A meta-analysis of 12 studies with 1157 patients wih V. vulnificus necrotizing skin and soft tissue infections (VNSSTI) revealed a mortality rate of 53.9% in patients with hepatic disease (HD), and 16.1% in non-HD patients. Patients with HD contracted VNSSTIs were more than twice as likely as non-HD patients to die (risk ratio, 2.61). [33]

Of the 75 cases of V vulnificus infection reported by the FDA between 2002 and 2007, it appears that the number of oysters consumed (one oyster vs more than 24 oysters) does not relate to the interval before symptom development (0-7 days) or patient outcomes (mortality, 33% vs 25%). [34]

A 10-year retrospective study reported that an APACHE II score of 20 or more on the first day of admission is an accurate and reliable predictor of ICU mortality among patients with V vulnificus necrotizing fasciitis (sensitivity, 97%; specificity, 86%; NPV, 98%. [35]

In a retrospective study of 34 patients with V vulnificus infection, the initial arterial pH levels obtained upon hospital admission were found to be an important and more accurate prognostic indicator than the APACHE II score.
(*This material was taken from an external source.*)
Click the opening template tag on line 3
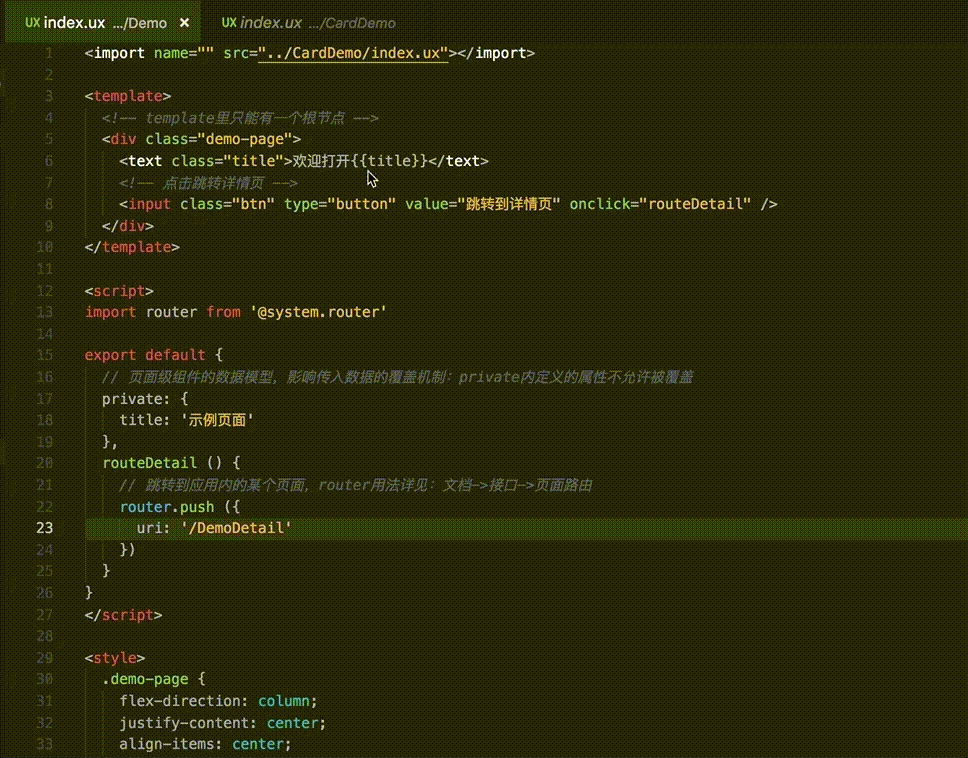Viewport: 968px width, 758px height. (x=128, y=96)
Regardless of whether emergency surgery was performed and appropriate antimicrobial drug therapy administered, all 9 patients with an admission arterial pH < 7.2 died, whereas all 18 patients who had an initial arterial pH ≥7.35 survived. A pH level < 7.35 was an accurate predictor of death (sensitivity, 100%; specificity, 83%; PPV, 84%; NPV, 100%). [36]
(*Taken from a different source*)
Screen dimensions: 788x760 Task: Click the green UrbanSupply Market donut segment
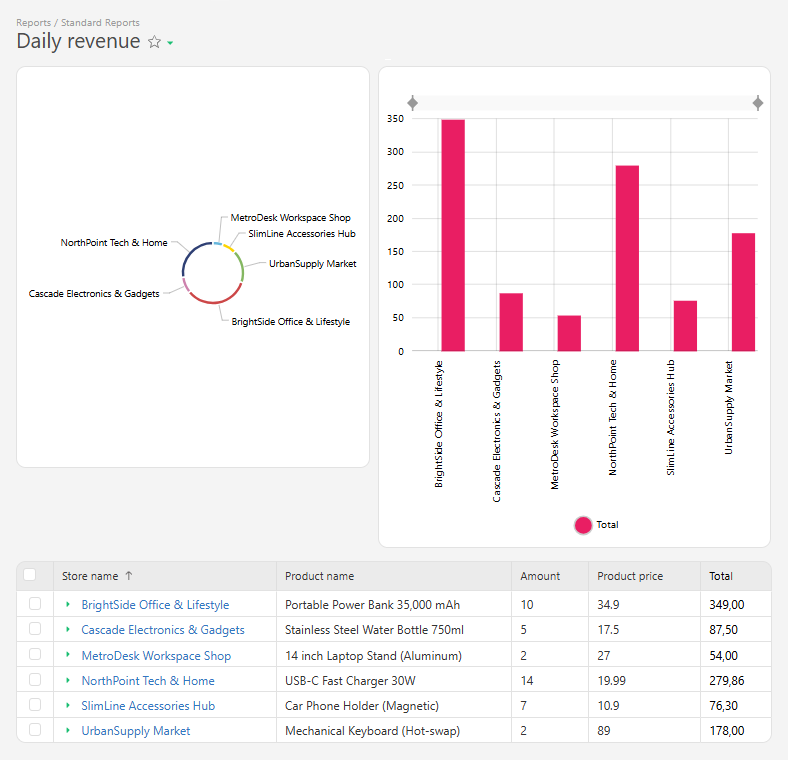pyautogui.click(x=241, y=266)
Regardless of pre-existing conditions, the mortality risk increases in patients with V vulnificus infection who are hospitalized more than 2 days after symptoms develop (odds ratio, 2.9). [37]

A delay in performing the first fasciotomy (>24 h) after development of clinical symptoms in patients with V vulnificus necrotizing fasciitis was associated with 5-fold increase in the mortality risk.

Did this answer your question?
Additional feedback? (Optional)
Thank you for your feedback!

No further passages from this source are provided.